Generally, because the BCMCS transmits the same information to a plurality of mobile stations, every base station transmits the same packets in a BCMCS slot in order to provide the BCMCS in the mobile communication system. The mobile station receives the packets from the base stations at once, and increases its reception performance through soft combining, noticeably increasing the performance compared with the method of receiving packets using a signal received from one cell.
The BCMCS transmits data over multiple slots by using the same transmission format in each slot. In this case, the BCMCS increases the number of retransmissions in the area where the reception performance is lower. The BCMCS uses the same transmission format, in other words the same OFDM symbol structure or modulation scheme, even in the area where the number of transmissions slots increases.
A structure of the OFDM symbol used in the BCMCS is designed taking into account the surrounding environment such as the maximum signal delay in the area where the receiver is located.

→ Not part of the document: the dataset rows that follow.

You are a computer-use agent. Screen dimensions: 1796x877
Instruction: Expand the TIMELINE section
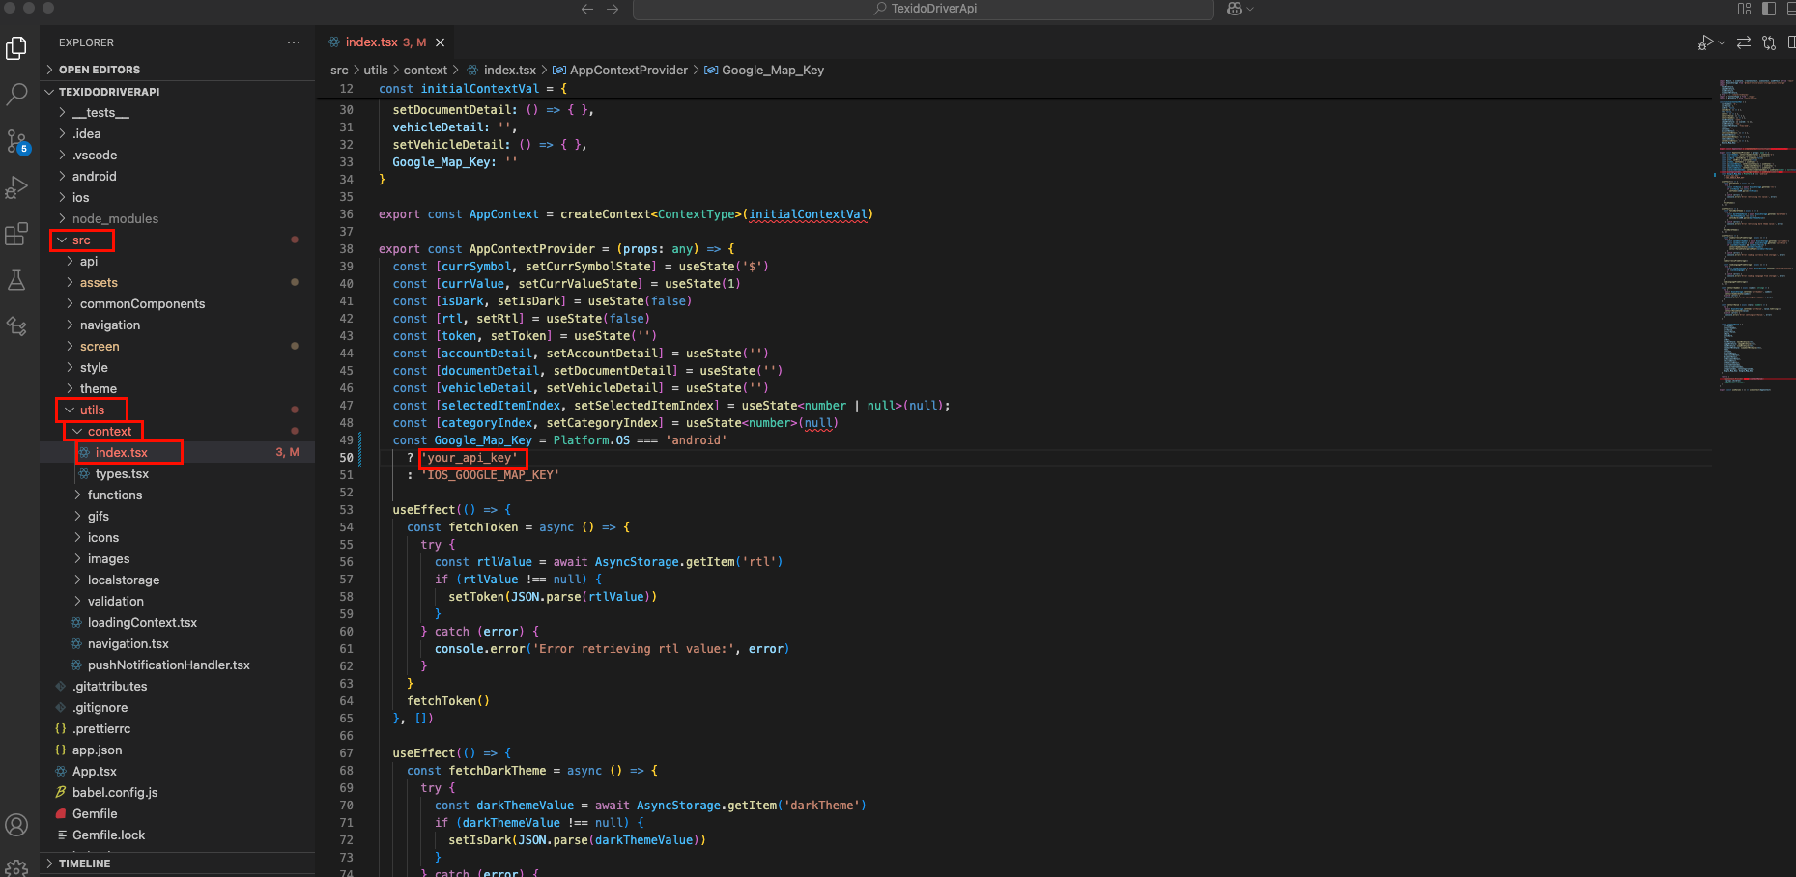coord(82,863)
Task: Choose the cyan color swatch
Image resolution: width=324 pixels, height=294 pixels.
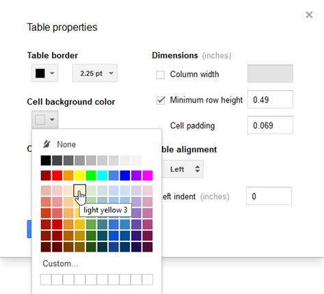Action: click(103, 176)
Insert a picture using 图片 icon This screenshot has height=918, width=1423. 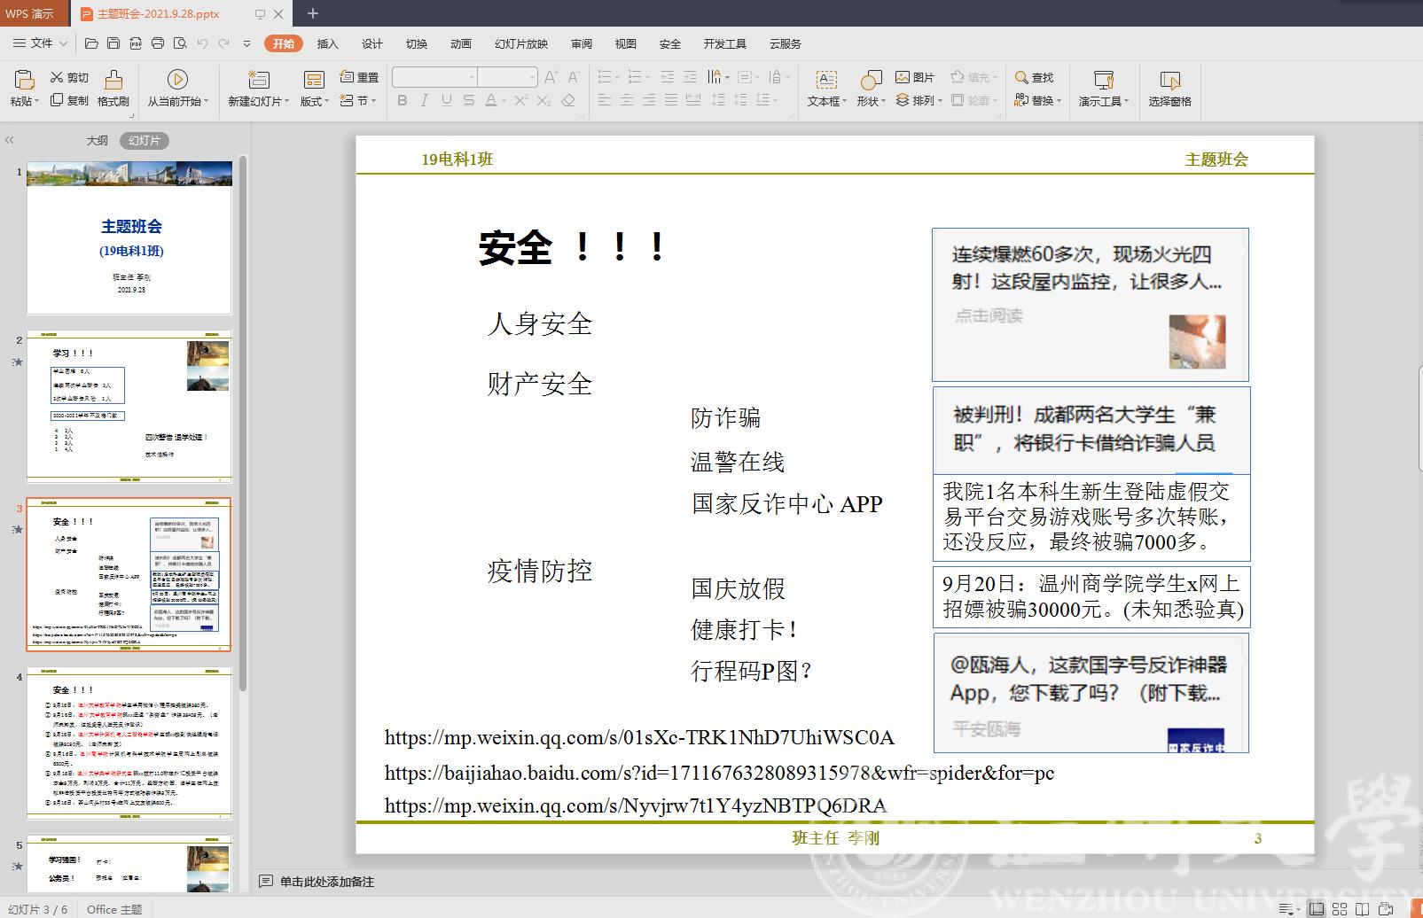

Therefore, at the retransmission time, only some neighbor cells participate in the retransmission, reducing the maximum signal delay value of the OFDM signal that the receiver desires to receive. Generally, a Cyclic Prefix (CP) is inserted in the OFDM symbol taking the maximum signal delay into consideration. A size of the CP depends upon the possible amount of transmission data. That is, an increase in the size of the CP causes a decrease in the possible amount of transmission data, and a decrease in the size of the CP increases the possible amount of transmission data. However, the current BCMCS scheme does not take the changed surrounding environment into account during retransmission, and uses the fixed transmission format. As a result, the CP is set unnecessarily long, causing a waste of radio resources.
Accordingly, there is a need for an improved apparatus and method for transmitting and receiving broadcast data in a mobile communication system.